In SAP Gateway, users and their authentication are managed using standard SAP mechanisms as well as consumer-specific server tools.
You can import users’ data such as, roles, users and their authorizations from your SAP back-end system to the SAP Gateway host, or you can use SAP NetWeaver Identity Management Center to manage users’ data between your SAP systems.
SAP Gateway utilizes the user and role administration functions of SAP NetWeaver AS ABAP. Each user has a user master record that contains all the information about that user.
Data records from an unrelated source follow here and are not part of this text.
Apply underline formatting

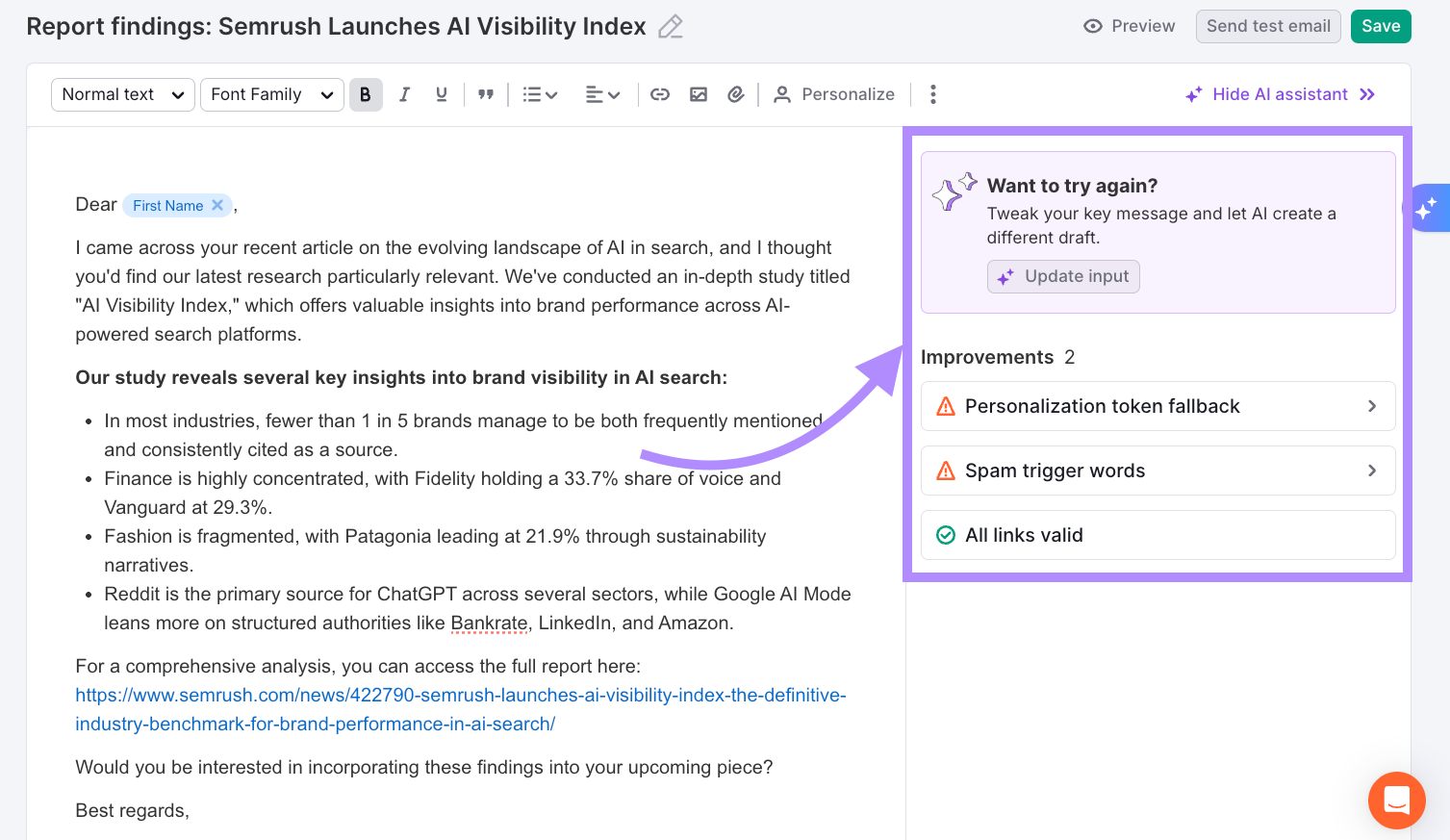point(441,93)
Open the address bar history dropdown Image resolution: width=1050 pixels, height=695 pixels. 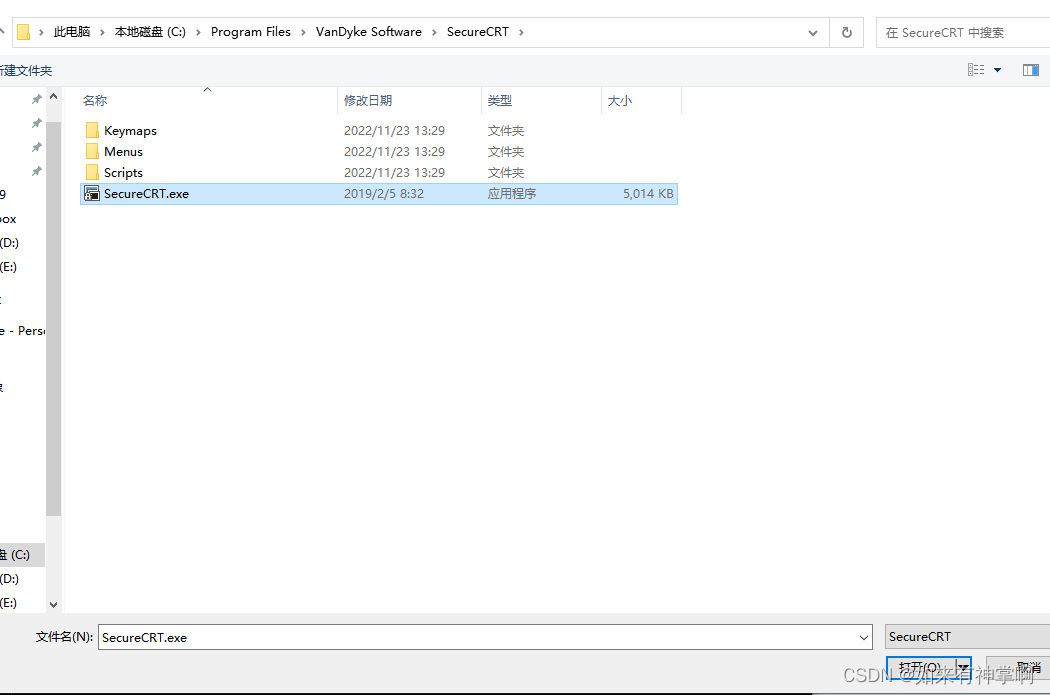click(812, 31)
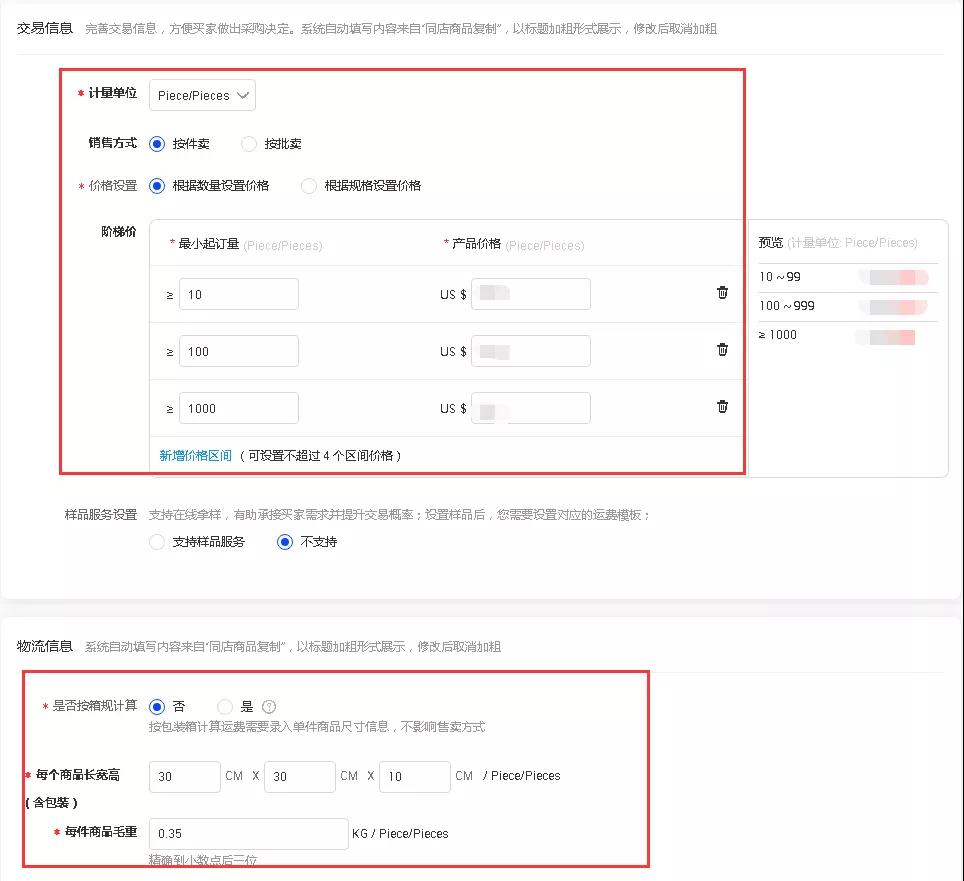Image resolution: width=964 pixels, height=881 pixels.
Task: Select 不支持 for sample service
Action: (285, 541)
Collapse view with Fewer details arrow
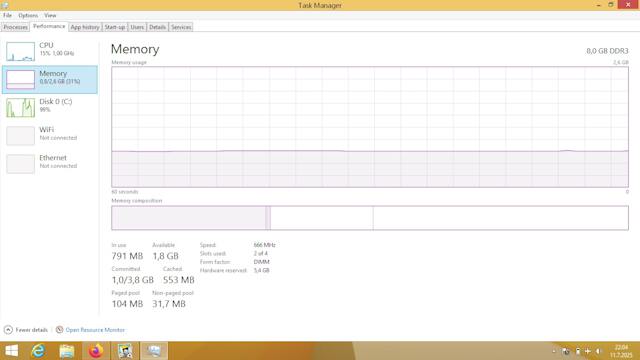The image size is (640, 360). pos(8,330)
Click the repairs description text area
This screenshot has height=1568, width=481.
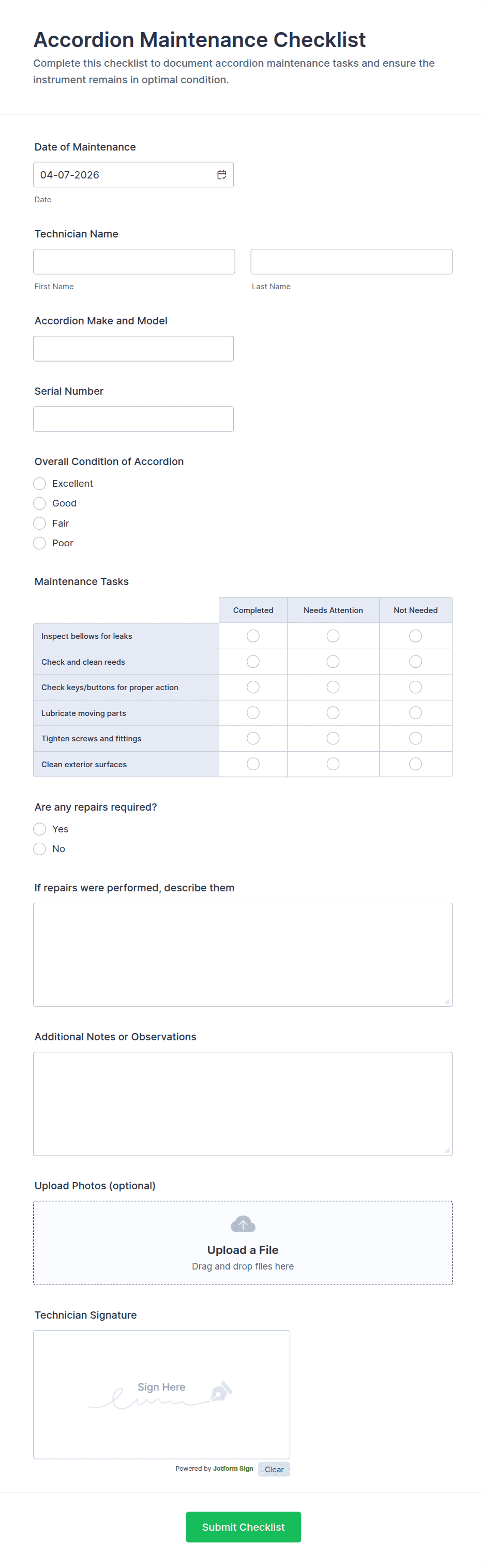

In addition, the user master record consists of the authorizations included in roles and profiles that limit the scope of action of the user in the system.
The tools for user and role maintenance are as follows:
For user maintenance, use transactions SU01, or SU10.
For role maintenance, use transaction PFCG.
In Central User Administration, you can use the transactions PFCG, SM59, SU01, SCUA, SCUM, SCUG, SUGR, and SCUL.
The following is an overview of the user management in SAP Gateway:
SAP Gateway uses local ABAP user management.
SAP Gateway users can be synchronized from a central User Management system such as, the SAP Identity Provider (SAP IDM) or an external LDAP server.
SAP Gateway users should have user names that are identical to their user names in the SAP Business Suite system.
Scenarios with external user mapping:
SAP Gateway user name is defined in the user store of the LDAP server.
SAP Gateway user name is identical to the NameID attribute value in the SAML assertion.
Scenarios with user mapping on SAP Gateway:
NameID attribute value in SAML assertion is mapped to the SAP Gateway user name.
X.509 client certificate’s subject is mapped to the SAP Gateway user’s name.